Engineering Contradictions & Design Principles
Engineering Contradiction Analysis
1Measurement precision
If traditional manual acupoint locating method is used, then acupoints can be determined based on physician experience, but the process is time-consuming, lacks automation, and has strong individual subjectivity leading to deviations
Solution Approach 1:
The patent replaces the manual mechanical examination method with an automated optical imaging system. A depth camera captures RGB and depth images to generate three-dimensional point cloud data, which is then processed by a face segmentation model to automatically identify facial feature regions and locate acupoints, eliminating the need for manual physical examination
Solution Approach 2:
The patent creates a digital three-dimensional copy of the patient's face through point cloud data generated from depth imaging. This digital model allows for automated analysis and acupoint localization without requiring repeated manual examinations, preserving accuracy while reducing time loss
2Measurement precision
If modern imaging technology such as X-ray, MRI, or CT scans is used to locate acupoints, then acupoint locations can be determined through imaging, but the method is inconvenient, requires expensive devices, has high detection cost, cannot perform real-time detection, and involves radiation exposure
Solution Approach 1:
The patent replaces expensive, complex medical imaging devices with a relatively simple and inexpensive depth camera system.
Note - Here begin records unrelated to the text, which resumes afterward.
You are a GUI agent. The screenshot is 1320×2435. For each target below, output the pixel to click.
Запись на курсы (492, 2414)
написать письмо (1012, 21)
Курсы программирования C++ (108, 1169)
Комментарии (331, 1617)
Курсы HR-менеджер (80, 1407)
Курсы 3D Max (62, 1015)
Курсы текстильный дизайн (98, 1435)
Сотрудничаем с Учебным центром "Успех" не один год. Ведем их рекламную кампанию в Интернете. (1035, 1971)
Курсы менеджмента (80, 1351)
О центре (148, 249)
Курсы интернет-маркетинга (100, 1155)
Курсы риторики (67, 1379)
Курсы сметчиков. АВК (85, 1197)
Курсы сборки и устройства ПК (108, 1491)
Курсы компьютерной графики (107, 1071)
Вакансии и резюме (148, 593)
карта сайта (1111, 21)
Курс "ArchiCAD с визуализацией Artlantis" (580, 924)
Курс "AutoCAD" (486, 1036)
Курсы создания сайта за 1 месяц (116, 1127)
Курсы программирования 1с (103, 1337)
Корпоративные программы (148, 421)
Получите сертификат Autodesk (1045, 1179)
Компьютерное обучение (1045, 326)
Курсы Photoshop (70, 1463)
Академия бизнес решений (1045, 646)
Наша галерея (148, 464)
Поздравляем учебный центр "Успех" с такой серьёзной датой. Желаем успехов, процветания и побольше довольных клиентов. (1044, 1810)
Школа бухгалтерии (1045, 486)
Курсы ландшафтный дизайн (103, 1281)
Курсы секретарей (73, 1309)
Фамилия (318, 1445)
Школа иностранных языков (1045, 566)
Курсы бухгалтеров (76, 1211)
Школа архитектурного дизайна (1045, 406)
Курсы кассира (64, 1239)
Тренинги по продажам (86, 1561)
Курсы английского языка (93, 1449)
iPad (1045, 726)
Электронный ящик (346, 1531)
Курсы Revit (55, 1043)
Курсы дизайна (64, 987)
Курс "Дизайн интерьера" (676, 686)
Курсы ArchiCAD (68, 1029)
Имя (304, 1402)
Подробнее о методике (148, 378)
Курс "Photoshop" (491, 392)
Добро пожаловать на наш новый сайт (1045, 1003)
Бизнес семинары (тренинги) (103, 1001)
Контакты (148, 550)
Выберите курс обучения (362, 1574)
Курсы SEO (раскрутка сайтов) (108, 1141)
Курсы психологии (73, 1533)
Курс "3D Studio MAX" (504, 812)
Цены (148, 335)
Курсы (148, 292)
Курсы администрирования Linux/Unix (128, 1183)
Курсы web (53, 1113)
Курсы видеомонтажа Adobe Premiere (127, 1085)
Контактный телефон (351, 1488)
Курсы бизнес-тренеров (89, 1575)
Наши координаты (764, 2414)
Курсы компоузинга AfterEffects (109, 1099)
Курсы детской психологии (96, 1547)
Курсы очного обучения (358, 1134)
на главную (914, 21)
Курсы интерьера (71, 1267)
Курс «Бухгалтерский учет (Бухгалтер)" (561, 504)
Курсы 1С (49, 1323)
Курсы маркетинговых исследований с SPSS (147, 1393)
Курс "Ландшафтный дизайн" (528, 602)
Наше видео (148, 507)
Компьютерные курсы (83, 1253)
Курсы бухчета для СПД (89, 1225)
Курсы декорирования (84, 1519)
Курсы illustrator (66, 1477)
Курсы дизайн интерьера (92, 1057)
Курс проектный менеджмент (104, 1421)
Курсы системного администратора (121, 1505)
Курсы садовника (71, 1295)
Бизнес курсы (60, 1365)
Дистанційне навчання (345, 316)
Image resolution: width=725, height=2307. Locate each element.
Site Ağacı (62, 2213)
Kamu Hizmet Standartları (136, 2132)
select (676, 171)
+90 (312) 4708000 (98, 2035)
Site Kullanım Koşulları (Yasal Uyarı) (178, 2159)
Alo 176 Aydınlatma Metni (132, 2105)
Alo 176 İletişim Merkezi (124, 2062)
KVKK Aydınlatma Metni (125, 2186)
This camera captures RGB and depth images to create three-dimensional point cloud data, achieving acupoint localization accuracy without requiring costly equipment like MRI or CT scanners
Solution Approach 2:
The patent extracts only the necessary depth information from the imaging process by using a depth camera that specifically captures depth data along with RGB images. This selective extraction of depth information enables three-dimensional reconstruction and acupoint localization without the need for complex full-body imaging systems, reducing device complexity while maintaining precision
3Measurement precision
If traditional manual acupoint locating method is used, then acupoints can be identified, but real-time detection cannot be performed
Solution Approach 1:
The patent enables continuous real-time acupoint detection by capturing a series of depth images and RGB images sequentially. The system continuously generates updated three-dimensional point cloud data and re-processes it through the face segmentation model, allowing for real-time tracking and localization of acupoints as the patient moves or as conditions change
Data Source
AI summary
The present invention provides a facial acupoint locating method, an acupuncture method, an acupuncture robot, and a storage medium. The facial acupoint locating method includes: collecting an RGB image and a depth image of a face by using a depth camera, and generating three-dimensional point cloud data of the face based on the RGB image and the depth image; inputting the three-dimensional point cloud data of the face into a trained face segmentation model to obtain a plurality of facial feature regions, where the plurality of the facial feature regions include eyebrow regions, eye regions, a nose region, and a mouth region; and acquiring an association relationship between the plurality of the facial feature regions and key acupoint points, and determining locations of the facial acupoints based on the association relationship and the plurality of the facial feature regions.